The Northern Pin oak or Swamp Spanish oak, is Quercus palustris, an oak in the red oak section, Lobatae, of the Genus Quercus. It is native to North America, primarily the eastern United States and Canada's southern Ontario. It is, however, one of the most international of oaks and is popular in Australia, New Zealand, and even Argentina. And it has been grown for so long in the UK, as early as 1800, that it is often considered to be native. It has even received an Award of Garden Merit from the Royal Horticultural Society. This popularity is understandable. It is a large, deciduous tree with an impressive pyramidal form that becomes better with age, and it can easily exceed a hundred years.
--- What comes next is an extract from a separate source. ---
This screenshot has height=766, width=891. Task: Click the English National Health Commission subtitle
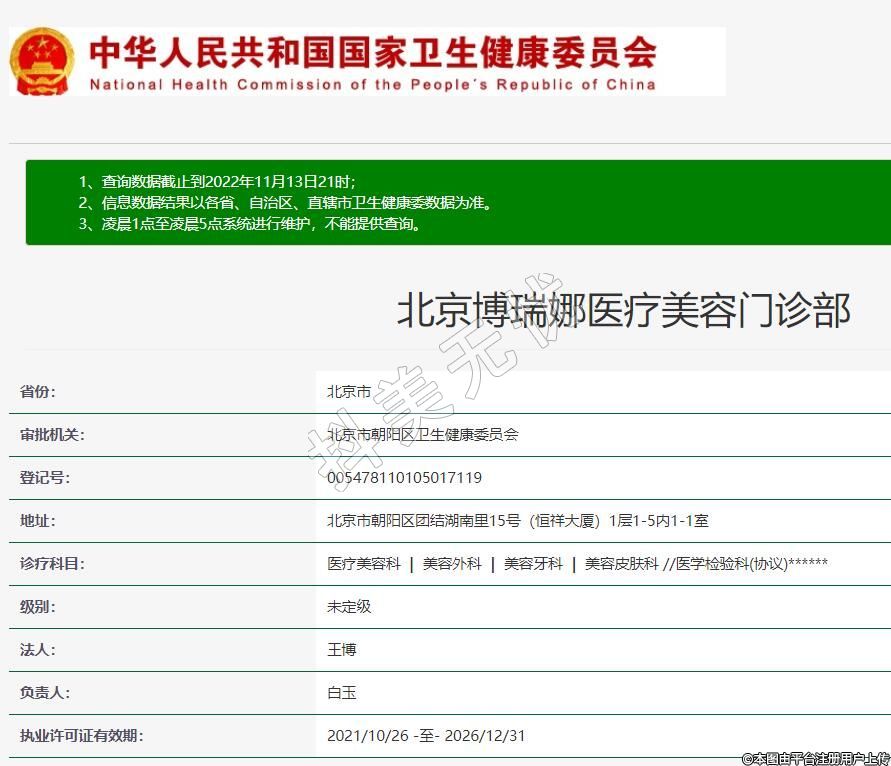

In youth slender branches dip gracefully at the tips while in maturity the branches grow strong and massive creating the perfect image of the majestic oak. In most cases it will reach 70 feet tall with a spread of 40 feet. There is a US National champion, however, that is over 143 feet . The foliage is also beautiful. The leaves are 5 to 7 lobed, pointed and deeply dissected and very similar to Nuttal and Scarlet oak. In midsummer they are a handsome, glossy, dark green. But in autumn they become a vibrant copper red. These rich tones on such a massive, but fine textured, tree makes the Pin oak one of the most impressive trees of the autumn landscape. And it is at this time that the acorns have ripened that provide so much sustenance for small mammals, which along with habitat, qualifies the Pin oak as one of the most desirable trees for a Wildlife-friendly garden. But the Pin oak also provides habitat for humans as well since it is a superb shade tree whose massive branches cast a wide and cooling shade. But in addition to all of these positive attributes this is a fast growing oak that can withstand urban pollution, compacted soils, heat, cold and even standing water (short periods). It can even withstand alkaline soils though leaf color will not be as good. Ideally it will do best on well-drained, acidic soils and in full sunlight. Owing to its size, of course, it is not well-suited to the small, urban plot. It is popular though on larger, country properties, public parks and can even thrive along roadways and parking islands.

Pin oak is not always found in the average nursery but it is generally available in the better nurseries world wide. It would make an attractive accompaniment to the other great international oak, the Common (English) oak, or Quercus robur.